Fabrication of amorphous hollow mesoporous Si@SiOx nanoboxes as an anode material for enhanced lithium storage performance

Hollow mesoporous Si@SiOx nanoboxes are synthesized successfully by a simple sol-gel reaction of triethoxysilane using Fe2O3 nanocubes as the template, followed by a thermal reduction process under reducing atmosphere and subsequent acid treatment process. The as-prepared HM-Si/SiOx nanoboxes exhibit a typical hollow structure with a uniform cavity size of similar to 200 nm and ultrathin shells of similar to 50 nm, in which the shell is composed of a large number of small particles (<10 nm).

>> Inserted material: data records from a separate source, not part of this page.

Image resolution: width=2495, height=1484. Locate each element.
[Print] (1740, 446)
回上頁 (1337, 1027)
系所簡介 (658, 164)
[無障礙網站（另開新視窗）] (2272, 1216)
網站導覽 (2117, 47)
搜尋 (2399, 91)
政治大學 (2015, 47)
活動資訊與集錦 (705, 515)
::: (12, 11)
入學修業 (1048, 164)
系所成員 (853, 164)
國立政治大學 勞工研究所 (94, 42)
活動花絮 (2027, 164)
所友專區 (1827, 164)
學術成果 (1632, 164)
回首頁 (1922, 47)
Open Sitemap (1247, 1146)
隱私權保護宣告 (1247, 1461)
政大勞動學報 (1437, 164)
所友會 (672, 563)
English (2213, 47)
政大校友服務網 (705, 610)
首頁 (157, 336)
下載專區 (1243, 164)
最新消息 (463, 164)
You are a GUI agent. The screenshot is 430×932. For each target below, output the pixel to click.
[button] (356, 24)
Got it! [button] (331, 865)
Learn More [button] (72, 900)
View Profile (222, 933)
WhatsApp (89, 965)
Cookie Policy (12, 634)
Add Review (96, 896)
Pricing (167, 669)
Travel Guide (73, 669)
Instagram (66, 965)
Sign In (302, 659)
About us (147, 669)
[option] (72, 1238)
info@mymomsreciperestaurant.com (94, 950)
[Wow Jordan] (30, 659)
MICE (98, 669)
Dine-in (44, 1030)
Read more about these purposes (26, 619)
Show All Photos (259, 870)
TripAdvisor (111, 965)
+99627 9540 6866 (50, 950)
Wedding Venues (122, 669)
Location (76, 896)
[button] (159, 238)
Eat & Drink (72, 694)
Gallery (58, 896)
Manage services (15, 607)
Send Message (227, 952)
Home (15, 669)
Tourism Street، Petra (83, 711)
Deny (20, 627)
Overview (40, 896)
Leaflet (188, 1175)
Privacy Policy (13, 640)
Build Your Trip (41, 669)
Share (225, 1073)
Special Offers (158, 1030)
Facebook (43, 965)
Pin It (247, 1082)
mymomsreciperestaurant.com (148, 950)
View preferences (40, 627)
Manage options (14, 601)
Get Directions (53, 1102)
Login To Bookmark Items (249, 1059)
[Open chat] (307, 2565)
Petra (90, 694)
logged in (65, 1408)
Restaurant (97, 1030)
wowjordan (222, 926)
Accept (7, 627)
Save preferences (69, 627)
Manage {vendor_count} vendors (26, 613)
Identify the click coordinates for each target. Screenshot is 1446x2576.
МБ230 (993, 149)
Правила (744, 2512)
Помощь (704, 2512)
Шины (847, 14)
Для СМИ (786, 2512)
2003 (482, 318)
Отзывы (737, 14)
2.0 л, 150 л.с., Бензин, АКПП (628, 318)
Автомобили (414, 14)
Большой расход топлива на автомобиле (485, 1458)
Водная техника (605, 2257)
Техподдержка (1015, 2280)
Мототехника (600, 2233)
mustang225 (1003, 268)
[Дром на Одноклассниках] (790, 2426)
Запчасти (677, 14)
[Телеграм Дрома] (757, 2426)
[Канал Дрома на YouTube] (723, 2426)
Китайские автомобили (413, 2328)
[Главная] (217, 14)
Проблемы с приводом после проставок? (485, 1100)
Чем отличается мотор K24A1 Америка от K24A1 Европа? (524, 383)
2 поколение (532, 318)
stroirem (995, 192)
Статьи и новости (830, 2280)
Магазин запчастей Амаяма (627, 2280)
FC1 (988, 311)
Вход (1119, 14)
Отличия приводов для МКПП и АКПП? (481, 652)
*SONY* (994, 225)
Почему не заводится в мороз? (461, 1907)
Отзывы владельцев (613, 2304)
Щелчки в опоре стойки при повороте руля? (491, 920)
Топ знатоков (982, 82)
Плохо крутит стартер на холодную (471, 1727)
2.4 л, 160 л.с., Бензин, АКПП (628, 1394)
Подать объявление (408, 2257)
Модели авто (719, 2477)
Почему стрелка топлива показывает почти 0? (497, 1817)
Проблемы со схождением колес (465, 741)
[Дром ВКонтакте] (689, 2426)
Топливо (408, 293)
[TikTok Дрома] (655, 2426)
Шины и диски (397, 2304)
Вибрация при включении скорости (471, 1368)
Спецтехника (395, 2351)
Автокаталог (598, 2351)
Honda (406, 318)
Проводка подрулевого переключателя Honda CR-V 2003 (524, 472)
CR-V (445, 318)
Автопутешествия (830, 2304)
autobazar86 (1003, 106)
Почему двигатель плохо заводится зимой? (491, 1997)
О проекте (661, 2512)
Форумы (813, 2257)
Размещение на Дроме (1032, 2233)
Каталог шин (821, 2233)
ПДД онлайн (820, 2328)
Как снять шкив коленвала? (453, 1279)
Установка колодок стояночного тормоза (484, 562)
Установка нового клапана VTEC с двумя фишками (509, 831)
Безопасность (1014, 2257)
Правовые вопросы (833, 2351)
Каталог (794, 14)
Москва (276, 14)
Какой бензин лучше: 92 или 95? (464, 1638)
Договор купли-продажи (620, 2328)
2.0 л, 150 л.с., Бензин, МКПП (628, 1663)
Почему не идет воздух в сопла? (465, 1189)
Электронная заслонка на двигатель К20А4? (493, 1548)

The results reveal that hollow mesoporous Si@SiOx nanoboxes have sufficient internal nanovoids and a rationally designed mesoporous structure, which effectively buffers the volume variation of Si nanocrystals without fracture and maintains the structural integrity of the electrode during the cycling processes. The resulting hollow mesoporous Si@SiOx nanobox electrode has a high initial reversible specific capacity of 940.29 mA h g(-1) at a current density of 200 mA g(-1), exceptional cycling stability (remains at 947.54 mA h g(-1) following 500 cycles), and superior rate capabilities. This reasonable structure design and novel approach can be of visible significance for the development of new Si-based anode materials for lithium-ion batteries.